● **Brief**
Copy out every record that follows, word for word.
**** Supplied data
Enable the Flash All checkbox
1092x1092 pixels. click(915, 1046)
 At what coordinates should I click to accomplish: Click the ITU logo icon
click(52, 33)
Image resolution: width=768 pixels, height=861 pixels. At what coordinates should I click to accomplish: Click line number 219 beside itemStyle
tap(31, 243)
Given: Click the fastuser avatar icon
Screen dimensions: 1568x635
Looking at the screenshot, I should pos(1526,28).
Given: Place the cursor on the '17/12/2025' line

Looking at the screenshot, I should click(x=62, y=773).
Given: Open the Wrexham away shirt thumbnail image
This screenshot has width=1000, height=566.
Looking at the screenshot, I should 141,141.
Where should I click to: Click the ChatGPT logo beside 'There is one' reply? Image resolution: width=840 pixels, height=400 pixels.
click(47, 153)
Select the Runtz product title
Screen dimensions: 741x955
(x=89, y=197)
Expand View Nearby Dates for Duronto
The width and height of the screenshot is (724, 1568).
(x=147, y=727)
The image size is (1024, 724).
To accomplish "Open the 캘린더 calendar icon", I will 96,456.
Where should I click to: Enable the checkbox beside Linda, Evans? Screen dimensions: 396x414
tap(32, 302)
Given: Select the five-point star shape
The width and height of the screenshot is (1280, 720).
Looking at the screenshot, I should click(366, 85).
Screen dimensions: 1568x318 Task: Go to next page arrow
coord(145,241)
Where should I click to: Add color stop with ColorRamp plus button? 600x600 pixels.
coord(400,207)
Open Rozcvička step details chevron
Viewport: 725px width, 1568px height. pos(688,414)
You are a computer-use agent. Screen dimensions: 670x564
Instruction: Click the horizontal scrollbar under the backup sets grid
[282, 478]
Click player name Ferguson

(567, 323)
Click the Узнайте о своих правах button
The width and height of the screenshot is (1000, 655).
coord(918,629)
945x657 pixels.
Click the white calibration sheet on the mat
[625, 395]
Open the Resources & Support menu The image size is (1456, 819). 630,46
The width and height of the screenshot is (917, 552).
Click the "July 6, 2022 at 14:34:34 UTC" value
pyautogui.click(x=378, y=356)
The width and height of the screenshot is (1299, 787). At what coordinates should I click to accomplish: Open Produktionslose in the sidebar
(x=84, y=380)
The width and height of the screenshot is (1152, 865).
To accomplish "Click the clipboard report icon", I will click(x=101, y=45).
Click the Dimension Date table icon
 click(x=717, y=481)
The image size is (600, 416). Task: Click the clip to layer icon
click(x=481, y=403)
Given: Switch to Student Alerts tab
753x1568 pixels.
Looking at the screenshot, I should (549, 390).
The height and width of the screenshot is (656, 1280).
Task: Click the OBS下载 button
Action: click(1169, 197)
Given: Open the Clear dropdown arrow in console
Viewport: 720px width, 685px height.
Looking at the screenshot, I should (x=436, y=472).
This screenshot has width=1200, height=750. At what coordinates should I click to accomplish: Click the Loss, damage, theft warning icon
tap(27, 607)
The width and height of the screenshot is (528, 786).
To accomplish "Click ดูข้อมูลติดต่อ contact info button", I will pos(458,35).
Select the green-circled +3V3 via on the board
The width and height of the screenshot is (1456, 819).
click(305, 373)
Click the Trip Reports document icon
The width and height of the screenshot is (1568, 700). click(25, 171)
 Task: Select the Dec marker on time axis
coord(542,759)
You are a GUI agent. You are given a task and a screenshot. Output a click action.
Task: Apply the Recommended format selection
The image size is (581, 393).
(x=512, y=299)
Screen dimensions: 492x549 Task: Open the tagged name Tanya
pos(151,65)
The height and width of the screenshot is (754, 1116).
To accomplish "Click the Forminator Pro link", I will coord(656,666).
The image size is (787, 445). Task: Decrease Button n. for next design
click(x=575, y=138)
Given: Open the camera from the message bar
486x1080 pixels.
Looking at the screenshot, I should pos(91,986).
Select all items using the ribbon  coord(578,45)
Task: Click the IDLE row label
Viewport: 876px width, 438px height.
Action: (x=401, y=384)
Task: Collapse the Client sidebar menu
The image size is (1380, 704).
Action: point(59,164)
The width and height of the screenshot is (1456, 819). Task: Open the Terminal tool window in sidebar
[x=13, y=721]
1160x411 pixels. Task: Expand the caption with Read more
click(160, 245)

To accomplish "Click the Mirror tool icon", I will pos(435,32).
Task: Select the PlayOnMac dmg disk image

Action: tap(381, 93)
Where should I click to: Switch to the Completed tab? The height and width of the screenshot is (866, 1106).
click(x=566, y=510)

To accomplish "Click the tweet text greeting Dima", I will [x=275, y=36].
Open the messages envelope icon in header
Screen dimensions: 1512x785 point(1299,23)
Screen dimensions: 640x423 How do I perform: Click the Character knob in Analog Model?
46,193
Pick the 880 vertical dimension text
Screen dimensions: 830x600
********
● **Exercise answer**
Enable the Flash All checkbox
1092x1092 pixels. click(915, 1046)
 At what coordinates should I click to accomplish: Click the ITU logo icon
click(52, 33)
Image resolution: width=768 pixels, height=861 pixels. At what coordinates should I click to accomplish: Click line number 219 beside itemStyle
tap(31, 243)
Given: Click the fastuser avatar icon
Screen dimensions: 1568x635
Looking at the screenshot, I should pos(1526,28).
Given: Place the cursor on the '17/12/2025' line

Looking at the screenshot, I should click(x=62, y=773).
Given: Open the Wrexham away shirt thumbnail image
This screenshot has width=1000, height=566.
Looking at the screenshot, I should 141,141.
Where should I click to: Click the ChatGPT logo beside 'There is one' reply? Image resolution: width=840 pixels, height=400 pixels.
click(47, 153)
Select the Runtz product title
Screen dimensions: 741x955
(x=89, y=197)
Expand View Nearby Dates for Duronto
The width and height of the screenshot is (724, 1568).
(x=147, y=727)
The image size is (1024, 724).
To accomplish "Open the 캘린더 calendar icon", I will 96,456.
Where should I click to: Enable the checkbox beside Linda, Evans? Screen dimensions: 396x414
tap(32, 302)
Given: Select the five-point star shape
The width and height of the screenshot is (1280, 720).
Looking at the screenshot, I should click(366, 85).
Screen dimensions: 1568x318 Task: Go to next page arrow
coord(145,241)
Where should I click to: Add color stop with ColorRamp plus button? 600x600 pixels.
coord(400,207)
Open Rozcvička step details chevron
Viewport: 725px width, 1568px height. pos(688,414)
You are a computer-use agent. Screen dimensions: 670x564
Instruction: Click the horizontal scrollbar under the backup sets grid
[282, 478]
Click player name Ferguson

(567, 323)
Click the Узнайте о своих правах button
The width and height of the screenshot is (1000, 655).
coord(918,629)
945x657 pixels.
Click the white calibration sheet on the mat
[625, 395]
Open the Resources & Support menu The image size is (1456, 819). 630,46
The width and height of the screenshot is (917, 552).
Click the "July 6, 2022 at 14:34:34 UTC" value
pyautogui.click(x=378, y=356)
The width and height of the screenshot is (1299, 787). At what coordinates should I click to accomplish: Open Produktionslose in the sidebar
(x=84, y=380)
The width and height of the screenshot is (1152, 865).
To accomplish "Click the clipboard report icon", I will click(x=101, y=45).
Click the Dimension Date table icon
 click(x=717, y=481)
The image size is (600, 416). Task: Click the clip to layer icon
click(x=481, y=403)
Given: Switch to Student Alerts tab
753x1568 pixels.
Looking at the screenshot, I should (549, 390).
The height and width of the screenshot is (656, 1280).
Task: Click the OBS下载 button
Action: click(1169, 197)
Given: Open the Clear dropdown arrow in console
Viewport: 720px width, 685px height.
Looking at the screenshot, I should (x=436, y=472).
This screenshot has width=1200, height=750. At what coordinates should I click to accomplish: Click the Loss, damage, theft warning icon
tap(27, 607)
The width and height of the screenshot is (528, 786).
To accomplish "Click ดูข้อมูลติดต่อ contact info button", I will pos(458,35).
Select the green-circled +3V3 via on the board
The width and height of the screenshot is (1456, 819).
click(305, 373)
Click the Trip Reports document icon
The width and height of the screenshot is (1568, 700). click(25, 171)
 Task: Select the Dec marker on time axis
coord(542,759)
You are a GUI agent. You are given a task and a screenshot. Output a click action.
Task: Apply the Recommended format selection
The image size is (581, 393).
(x=512, y=299)
Screen dimensions: 492x549 Task: Open the tagged name Tanya
pos(151,65)
The height and width of the screenshot is (754, 1116).
To accomplish "Click the Forminator Pro link", I will coord(656,666).
The image size is (787, 445). Task: Decrease Button n. for next design
click(x=575, y=138)
Given: Open the camera from the message bar
486x1080 pixels.
Looking at the screenshot, I should pos(91,986).
Select all items using the ribbon  coord(578,45)
Task: Click the IDLE row label
Viewport: 876px width, 438px height.
Action: (x=401, y=384)
Task: Collapse the Client sidebar menu
The image size is (1380, 704).
Action: point(59,164)
The width and height of the screenshot is (1456, 819). Task: Open the Terminal tool window in sidebar
[x=13, y=721]
1160x411 pixels. Task: Expand the caption with Read more
click(160, 245)

To accomplish "Click the Mirror tool icon", I will pos(435,32).
Task: Select the PlayOnMac dmg disk image

Action: tap(381, 93)
Where should I click to: Switch to the Completed tab? The height and width of the screenshot is (866, 1106).
click(x=566, y=510)

To accomplish "Click the tweet text greeting Dima", I will [x=275, y=36].
Open the messages envelope icon in header
Screen dimensions: 1512x785 point(1299,23)
Screen dimensions: 640x423 How do I perform: Click the Character knob in Analog Model?
46,193
Pick the 880 vertical dimension text
Screen dimensions: 830x600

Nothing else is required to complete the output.